** Your task **
Copy, exactly and without additions, every line in the records below from the one holding "Task: Delete the (CCSK) Course Demo bookmark" through the one holding "This screenshot has width=735, height=492.", both ends included.

** Listed entries **
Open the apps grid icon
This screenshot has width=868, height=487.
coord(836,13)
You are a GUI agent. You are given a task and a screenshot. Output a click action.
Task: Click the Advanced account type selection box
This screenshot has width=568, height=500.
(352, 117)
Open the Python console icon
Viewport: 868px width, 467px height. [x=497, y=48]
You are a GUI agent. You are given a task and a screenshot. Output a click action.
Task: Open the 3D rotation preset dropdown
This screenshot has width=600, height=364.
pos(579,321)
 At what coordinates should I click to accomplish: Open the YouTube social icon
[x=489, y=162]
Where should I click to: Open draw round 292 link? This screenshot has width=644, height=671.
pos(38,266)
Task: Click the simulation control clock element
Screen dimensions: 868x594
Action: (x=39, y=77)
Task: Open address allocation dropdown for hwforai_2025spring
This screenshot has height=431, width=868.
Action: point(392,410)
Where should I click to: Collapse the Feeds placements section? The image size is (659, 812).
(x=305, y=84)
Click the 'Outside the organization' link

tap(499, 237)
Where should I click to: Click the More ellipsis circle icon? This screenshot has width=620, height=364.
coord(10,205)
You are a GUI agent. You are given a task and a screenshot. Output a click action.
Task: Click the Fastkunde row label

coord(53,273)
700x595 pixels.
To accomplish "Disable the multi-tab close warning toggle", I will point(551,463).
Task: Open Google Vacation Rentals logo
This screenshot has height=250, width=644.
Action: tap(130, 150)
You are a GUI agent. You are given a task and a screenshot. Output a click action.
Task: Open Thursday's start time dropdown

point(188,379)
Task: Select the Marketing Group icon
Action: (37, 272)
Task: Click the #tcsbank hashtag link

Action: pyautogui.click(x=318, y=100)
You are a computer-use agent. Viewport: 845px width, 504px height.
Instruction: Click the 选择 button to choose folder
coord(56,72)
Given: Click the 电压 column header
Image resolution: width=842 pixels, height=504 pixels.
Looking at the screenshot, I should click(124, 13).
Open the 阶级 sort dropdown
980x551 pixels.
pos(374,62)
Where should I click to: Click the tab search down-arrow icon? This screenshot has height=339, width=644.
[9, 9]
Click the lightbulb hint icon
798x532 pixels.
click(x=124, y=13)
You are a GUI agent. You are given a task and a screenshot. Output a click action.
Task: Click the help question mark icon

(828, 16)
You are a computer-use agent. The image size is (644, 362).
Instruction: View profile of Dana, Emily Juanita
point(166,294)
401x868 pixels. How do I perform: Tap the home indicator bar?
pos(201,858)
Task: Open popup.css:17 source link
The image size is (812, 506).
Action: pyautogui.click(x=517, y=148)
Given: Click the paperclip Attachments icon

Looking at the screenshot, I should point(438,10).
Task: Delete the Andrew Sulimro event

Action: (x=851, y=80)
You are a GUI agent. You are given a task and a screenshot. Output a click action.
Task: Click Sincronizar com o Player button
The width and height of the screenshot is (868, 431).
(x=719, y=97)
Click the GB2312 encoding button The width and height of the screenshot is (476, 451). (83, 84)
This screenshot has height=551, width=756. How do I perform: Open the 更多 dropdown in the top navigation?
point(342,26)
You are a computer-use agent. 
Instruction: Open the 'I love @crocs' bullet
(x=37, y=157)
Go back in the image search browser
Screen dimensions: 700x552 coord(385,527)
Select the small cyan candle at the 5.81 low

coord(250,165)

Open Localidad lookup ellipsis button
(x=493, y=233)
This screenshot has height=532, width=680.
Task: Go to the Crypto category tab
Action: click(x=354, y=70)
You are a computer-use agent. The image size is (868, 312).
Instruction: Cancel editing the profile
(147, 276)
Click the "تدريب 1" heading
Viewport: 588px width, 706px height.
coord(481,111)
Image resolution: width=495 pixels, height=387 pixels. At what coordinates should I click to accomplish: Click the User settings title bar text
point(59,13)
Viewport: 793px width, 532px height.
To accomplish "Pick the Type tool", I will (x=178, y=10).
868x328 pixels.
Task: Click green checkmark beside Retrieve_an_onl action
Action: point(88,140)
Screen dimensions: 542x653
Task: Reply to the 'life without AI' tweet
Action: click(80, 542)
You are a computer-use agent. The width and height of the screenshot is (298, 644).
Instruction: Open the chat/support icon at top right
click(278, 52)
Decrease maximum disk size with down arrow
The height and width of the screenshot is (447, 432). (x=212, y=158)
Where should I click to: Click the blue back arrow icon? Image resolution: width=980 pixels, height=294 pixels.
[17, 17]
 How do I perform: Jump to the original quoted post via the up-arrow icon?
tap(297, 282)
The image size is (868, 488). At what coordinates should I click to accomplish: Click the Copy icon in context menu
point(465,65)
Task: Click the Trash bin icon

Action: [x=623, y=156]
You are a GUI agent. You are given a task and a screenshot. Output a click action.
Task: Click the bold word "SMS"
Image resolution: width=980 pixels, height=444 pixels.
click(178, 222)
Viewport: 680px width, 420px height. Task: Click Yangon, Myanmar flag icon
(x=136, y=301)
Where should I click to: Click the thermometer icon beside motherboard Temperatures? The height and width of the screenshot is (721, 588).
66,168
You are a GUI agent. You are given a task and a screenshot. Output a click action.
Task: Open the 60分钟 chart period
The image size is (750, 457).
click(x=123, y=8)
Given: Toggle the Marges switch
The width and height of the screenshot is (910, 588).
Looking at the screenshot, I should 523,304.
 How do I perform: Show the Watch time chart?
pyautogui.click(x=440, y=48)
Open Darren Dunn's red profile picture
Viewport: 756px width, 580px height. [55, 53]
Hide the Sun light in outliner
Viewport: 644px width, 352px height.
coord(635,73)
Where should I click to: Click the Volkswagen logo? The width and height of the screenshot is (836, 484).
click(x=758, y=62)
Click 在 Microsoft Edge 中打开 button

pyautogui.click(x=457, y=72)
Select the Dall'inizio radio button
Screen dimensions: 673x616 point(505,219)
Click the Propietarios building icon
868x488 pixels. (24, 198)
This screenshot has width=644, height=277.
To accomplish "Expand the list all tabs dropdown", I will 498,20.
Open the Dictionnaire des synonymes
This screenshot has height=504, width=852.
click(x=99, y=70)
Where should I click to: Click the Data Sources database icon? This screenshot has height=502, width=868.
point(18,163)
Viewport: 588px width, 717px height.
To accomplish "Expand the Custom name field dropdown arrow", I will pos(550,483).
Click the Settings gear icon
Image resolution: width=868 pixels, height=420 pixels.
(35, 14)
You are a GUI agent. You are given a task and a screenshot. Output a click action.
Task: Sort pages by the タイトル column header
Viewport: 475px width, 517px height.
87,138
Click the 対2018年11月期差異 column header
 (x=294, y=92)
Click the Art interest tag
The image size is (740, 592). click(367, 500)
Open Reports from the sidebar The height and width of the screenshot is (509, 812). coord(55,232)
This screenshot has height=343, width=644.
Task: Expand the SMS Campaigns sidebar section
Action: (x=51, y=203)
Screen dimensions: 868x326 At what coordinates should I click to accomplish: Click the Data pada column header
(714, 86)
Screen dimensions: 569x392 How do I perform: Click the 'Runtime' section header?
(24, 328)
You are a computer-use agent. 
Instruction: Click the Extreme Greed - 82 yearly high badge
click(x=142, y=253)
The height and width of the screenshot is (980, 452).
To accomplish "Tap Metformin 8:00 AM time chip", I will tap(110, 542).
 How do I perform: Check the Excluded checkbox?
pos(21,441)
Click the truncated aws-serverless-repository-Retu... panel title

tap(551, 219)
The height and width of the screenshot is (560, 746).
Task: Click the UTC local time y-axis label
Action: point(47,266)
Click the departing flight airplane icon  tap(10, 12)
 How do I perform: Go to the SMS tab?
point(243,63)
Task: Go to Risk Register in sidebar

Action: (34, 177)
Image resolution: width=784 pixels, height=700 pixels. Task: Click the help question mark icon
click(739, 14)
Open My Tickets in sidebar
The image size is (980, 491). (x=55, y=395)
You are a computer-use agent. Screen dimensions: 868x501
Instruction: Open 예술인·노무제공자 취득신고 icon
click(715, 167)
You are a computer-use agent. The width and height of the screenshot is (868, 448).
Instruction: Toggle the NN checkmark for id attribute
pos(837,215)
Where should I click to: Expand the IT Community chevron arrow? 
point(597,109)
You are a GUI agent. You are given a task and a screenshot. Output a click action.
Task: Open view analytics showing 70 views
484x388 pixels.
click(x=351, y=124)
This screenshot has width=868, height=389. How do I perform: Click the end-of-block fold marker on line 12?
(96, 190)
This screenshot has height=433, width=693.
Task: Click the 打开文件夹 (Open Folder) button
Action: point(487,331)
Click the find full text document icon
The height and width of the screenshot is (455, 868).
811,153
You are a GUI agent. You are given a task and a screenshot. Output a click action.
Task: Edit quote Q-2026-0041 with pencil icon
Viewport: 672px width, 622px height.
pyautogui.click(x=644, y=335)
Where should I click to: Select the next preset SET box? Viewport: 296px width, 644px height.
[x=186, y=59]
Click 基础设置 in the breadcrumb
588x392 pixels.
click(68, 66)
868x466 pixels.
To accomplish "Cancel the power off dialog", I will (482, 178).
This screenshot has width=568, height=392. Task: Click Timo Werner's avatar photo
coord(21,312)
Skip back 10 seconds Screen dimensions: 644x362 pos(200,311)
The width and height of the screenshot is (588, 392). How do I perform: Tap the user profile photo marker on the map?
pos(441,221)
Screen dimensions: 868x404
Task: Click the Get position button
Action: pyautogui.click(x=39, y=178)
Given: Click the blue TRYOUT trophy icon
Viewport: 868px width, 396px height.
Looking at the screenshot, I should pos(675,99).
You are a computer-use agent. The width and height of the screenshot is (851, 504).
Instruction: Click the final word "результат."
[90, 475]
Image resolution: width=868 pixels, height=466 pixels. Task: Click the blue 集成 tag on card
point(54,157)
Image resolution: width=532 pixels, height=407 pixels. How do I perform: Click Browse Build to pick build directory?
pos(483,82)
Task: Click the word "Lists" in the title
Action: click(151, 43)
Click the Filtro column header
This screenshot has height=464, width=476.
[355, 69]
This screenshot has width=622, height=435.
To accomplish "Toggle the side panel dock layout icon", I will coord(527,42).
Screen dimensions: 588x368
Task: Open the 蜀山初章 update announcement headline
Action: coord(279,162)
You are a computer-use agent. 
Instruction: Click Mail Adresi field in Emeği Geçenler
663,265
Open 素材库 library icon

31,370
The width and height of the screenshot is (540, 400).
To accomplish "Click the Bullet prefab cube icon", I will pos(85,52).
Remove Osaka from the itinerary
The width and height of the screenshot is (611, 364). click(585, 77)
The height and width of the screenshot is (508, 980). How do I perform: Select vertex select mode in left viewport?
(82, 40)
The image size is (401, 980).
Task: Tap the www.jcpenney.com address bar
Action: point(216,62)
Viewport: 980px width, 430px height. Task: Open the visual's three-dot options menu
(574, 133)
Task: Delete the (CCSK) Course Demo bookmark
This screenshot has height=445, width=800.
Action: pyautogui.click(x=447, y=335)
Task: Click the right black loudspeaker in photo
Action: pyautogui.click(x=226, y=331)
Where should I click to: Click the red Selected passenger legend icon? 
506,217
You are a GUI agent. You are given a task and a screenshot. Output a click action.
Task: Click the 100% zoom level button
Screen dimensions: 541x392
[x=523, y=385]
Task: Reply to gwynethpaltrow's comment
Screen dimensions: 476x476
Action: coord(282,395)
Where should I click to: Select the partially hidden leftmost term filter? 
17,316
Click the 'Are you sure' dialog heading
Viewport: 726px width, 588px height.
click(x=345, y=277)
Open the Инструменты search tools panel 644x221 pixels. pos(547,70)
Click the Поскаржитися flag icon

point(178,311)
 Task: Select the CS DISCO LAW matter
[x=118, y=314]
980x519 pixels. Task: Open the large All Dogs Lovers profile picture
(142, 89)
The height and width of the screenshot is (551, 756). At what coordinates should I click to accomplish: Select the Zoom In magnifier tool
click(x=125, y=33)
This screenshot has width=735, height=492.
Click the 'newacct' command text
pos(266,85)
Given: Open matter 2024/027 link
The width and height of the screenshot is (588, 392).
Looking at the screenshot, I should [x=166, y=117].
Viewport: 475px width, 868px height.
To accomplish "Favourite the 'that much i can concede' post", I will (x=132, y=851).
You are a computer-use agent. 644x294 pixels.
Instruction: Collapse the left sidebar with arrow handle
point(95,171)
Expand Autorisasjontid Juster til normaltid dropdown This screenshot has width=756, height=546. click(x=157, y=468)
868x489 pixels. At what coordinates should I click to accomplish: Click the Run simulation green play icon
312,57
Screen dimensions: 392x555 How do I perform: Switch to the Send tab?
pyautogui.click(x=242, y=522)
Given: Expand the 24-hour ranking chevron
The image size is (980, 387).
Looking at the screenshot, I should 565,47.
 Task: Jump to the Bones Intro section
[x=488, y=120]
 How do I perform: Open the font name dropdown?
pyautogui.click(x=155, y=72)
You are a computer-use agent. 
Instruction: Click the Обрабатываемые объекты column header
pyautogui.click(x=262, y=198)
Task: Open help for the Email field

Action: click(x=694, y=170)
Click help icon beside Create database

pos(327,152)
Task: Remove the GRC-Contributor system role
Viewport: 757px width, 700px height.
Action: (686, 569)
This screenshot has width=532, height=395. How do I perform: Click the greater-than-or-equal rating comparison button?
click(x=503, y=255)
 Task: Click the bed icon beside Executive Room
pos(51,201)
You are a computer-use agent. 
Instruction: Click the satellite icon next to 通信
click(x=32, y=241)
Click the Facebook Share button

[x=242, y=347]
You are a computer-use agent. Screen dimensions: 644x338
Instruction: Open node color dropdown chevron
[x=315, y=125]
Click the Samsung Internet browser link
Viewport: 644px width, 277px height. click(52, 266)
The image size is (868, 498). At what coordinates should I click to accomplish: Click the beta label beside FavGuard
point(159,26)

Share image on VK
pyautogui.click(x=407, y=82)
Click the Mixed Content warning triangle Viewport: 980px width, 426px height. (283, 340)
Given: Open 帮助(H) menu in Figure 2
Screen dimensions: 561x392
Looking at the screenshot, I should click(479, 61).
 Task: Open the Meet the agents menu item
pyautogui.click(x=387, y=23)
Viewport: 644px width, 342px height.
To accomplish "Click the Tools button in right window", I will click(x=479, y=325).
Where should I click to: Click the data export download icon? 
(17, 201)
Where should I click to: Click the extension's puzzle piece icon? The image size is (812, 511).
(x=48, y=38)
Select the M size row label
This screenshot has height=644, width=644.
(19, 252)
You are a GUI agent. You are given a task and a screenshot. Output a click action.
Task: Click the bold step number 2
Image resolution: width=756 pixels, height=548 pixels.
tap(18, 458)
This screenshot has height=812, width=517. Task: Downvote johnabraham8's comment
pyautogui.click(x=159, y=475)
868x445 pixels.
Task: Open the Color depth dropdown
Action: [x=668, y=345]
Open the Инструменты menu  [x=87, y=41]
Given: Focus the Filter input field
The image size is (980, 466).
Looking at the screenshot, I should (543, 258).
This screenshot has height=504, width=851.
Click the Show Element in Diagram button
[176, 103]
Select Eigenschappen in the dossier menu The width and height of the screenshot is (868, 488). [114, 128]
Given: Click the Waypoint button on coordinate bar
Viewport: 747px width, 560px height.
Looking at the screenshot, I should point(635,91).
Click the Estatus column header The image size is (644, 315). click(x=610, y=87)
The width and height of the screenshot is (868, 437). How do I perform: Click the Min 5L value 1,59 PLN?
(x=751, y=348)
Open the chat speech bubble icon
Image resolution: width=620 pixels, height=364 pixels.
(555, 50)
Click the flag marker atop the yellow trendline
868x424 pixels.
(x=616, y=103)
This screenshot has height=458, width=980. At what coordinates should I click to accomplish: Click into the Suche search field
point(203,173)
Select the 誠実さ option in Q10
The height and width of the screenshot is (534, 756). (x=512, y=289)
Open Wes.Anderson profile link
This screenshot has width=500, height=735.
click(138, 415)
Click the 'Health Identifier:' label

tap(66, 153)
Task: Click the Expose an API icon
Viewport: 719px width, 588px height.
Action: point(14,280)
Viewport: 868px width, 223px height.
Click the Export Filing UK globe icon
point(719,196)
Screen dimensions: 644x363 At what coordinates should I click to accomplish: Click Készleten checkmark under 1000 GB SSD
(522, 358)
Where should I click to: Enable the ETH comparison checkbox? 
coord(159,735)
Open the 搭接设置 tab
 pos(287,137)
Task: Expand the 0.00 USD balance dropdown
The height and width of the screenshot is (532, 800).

** Answer **
Task: Delete the (CCSK) Course Demo bookmark
This screenshot has height=445, width=800.
Action: pyautogui.click(x=447, y=335)
Task: Click the right black loudspeaker in photo
Action: pyautogui.click(x=226, y=331)
Where should I click to: Click the red Selected passenger legend icon? 
506,217
You are a GUI agent. You are given a task and a screenshot. Output a click action.
Task: Click the 100% zoom level button
Screen dimensions: 541x392
[x=523, y=385]
Task: Reply to gwynethpaltrow's comment
Screen dimensions: 476x476
Action: coord(282,395)
Where should I click to: Select the partially hidden leftmost term filter? 
17,316
Click the 'Are you sure' dialog heading
Viewport: 726px width, 588px height.
click(x=345, y=277)
Open the Инструменты search tools panel 644x221 pixels. pos(547,70)
Click the Поскаржитися flag icon

point(178,311)
 Task: Select the CS DISCO LAW matter
[x=118, y=314]
980x519 pixels. Task: Open the large All Dogs Lovers profile picture
(142, 89)
The height and width of the screenshot is (551, 756). At what coordinates should I click to accomplish: Select the Zoom In magnifier tool
click(x=125, y=33)
This screenshot has width=735, height=492.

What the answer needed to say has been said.